> Problems to solve:
A. Answer these questions about the CIL interview:
(i) Who is credited with the photography?
(ii) Which track is called an empowering anthem?
(iii) Which song does CIL name as the most personal one she wrote?
B. Pick up the CIL interview at its last sentence and carry it forward.
-- Begin Provided passage --
Raw, real and like a shot of tequila : CIL releases a new EP “don’t hold me accountable”.

words: graciella clark

PHOTOGRAPHY: ELISE ABOTOMEY

CIL isn’t holding anything back, on her brand new EP “don’t hold me accountable” the genre bending artist bares it all -grief, rage, joy and release in a project that feels less like a collection of songs and more like a self written diary cracked wide open. 

Born from emotional exhaustion and a need to stop seeking approval, CIL’s music finds its power in brutal honesty and sonic liberation. Whether she is spilling heartbreak on the gut punch ballad “Rhythm of Love” or reclaiming her peace with the empowering anthem “Pretty Years” every track pulses with raw truth. We spoke with CIL about finding freedom in vulnerability, the healing power of music and how this EP became a map through her personal transformation. 

TEMPER: The EP is a very honest body of work, how do you approach that honesty?

CIL: I was really able to approach this one by coming from a point of being so worn out by trying to be approved of, whether it was by my relationship at the time, my friends or my family. I stopped giving it so much power and although I cared, I cared more about making the music that was honest to me. Approaching it in that way was really important, especially important to my personal growth as a human being. 

T: Did you find there was a freedom in coming to the music?

C: Yeah it was so freeing. It was like finally being able to get something off my chest and that big weight was me caring way too much about what everyone else thought. The only person I hadn’t been thinking of was me. I mean, of course there is a fear of ‘what if people don’t like it? What if people don’t like me?’ but there’s also the freedom of going ‘well she’s out there, that’s who I am, you can love it or hate it but there it is’. 
It’s been a beautiful journey of self-love too. Because, artists make music for people but we are also making music for ourselves and our personal journey. It’s the way we’re able to move through life. It’s kind of like my journal. It’s my diary, all of these songs. 

T- Is there a song that is the most personal to you? Or the most cathartic to write?

C: Yeah. “Rhythm of Love” was the most personal song that I wrote. Its not because of anything other than I finally wrote about going past the anger, past the attitude, going past all these little walls that I’ve put up as a human being and getting to that girl that was just afraid of being forgotten by this person she loved who didn’t love her back. It was very vulnerable and scary to say that -‘oh I’m going to put this record out for everyone to hear me say, that it makes me sick to watch you fall into the rhythm of love with somebody and now I’m nothing to you’- I mean, I never wanted to feel that way, but I did. And the reality of that is not going to go away, whether or not I put it out there into the world or not. Putting it out into the world was actually the best decision I could have made because it made me realise that my love for myself was never present. I was always so worried, I was holding on to this thing and being able to put it out there was cathartic. I think it has saved me from a lot of future bad decisions.
-- End Provided passage --
-- Begin Dataset records --
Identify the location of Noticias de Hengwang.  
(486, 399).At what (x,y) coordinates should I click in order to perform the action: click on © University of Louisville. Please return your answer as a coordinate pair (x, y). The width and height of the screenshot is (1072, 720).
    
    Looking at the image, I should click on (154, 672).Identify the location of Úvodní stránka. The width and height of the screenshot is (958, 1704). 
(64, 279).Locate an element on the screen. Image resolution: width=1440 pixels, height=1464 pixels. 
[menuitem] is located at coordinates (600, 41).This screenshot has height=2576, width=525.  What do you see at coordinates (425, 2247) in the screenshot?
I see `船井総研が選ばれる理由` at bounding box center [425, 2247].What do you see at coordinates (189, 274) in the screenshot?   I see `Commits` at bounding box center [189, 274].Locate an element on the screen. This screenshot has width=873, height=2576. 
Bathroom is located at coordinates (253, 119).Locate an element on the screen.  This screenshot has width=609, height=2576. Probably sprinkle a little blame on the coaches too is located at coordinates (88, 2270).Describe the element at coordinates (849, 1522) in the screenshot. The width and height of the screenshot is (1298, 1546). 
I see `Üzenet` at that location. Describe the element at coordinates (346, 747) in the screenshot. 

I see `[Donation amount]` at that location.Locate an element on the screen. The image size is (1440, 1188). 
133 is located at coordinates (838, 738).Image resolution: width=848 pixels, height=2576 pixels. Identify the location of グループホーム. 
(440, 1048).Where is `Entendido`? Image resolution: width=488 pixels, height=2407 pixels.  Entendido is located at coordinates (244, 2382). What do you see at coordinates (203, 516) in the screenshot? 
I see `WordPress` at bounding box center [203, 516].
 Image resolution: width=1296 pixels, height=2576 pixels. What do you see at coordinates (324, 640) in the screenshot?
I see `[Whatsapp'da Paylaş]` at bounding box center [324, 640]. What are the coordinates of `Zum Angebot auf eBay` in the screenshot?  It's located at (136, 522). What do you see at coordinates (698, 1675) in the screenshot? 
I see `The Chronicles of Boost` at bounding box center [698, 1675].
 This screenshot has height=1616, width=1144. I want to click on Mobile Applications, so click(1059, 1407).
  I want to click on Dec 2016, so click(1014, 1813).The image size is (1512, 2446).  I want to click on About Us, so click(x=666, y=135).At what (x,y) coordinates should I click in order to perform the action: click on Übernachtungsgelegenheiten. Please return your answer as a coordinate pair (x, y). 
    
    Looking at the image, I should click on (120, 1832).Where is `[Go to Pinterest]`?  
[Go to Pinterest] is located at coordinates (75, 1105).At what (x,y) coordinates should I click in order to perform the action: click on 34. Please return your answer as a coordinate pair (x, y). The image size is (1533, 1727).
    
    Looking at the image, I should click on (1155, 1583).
-- End Dataset records --
> Task answers:
A.
(i) Elise Abotomey
(ii) "Pretty Years"
(iii) "Rhythm of Love"

B.
T: Being able to write about it are you able to let go of it once its written?

C: Yeah well there’s a reason why they call it release. You’re releasing music, you are releasing emotions, releasing spiritual ties, you’re just releasing, even your subconscious is letting go. So there’s a reason it’s called that, and it’s the perfect word because it really is like a release. 

T: Now coming to “Pretty Years” the single, I love it! I was listening to it this morning, it’s such a great song to listen to in the car.  

C: Ohh thank you so much.

T: t is a very empowering anthem. What does it represent to you specifically? 

C: “Pretty Years” is my reminder to choose peace in life rather than choosing the constant battle everyday. I think love is something worth fighting for, but sometimes when we get into abusive relationships we think that is love. We are convinced that it’s love, even though subconsciously we know that love is not supposed to hurt. Love isn’t supposed to physically hurt and it’s not supposed to make you cry yourself to sleep every night, because it’s not supposed to be lonely. With “Pretty Years” I was afraid of feeling the pain of loving that person and staying, but I was also afraid of leaving. It was a fork in the road moment where I was like- ‘okay, you need to make a choice, are you going to spend your time demanding love and respect or are you going to let go and know that loving yourself enough to walk away is going to lead you towards people that genuinely care for you and will take you to a place where you genuinely care for yourself.

T: Is this the most personal growth you have felt in a record release?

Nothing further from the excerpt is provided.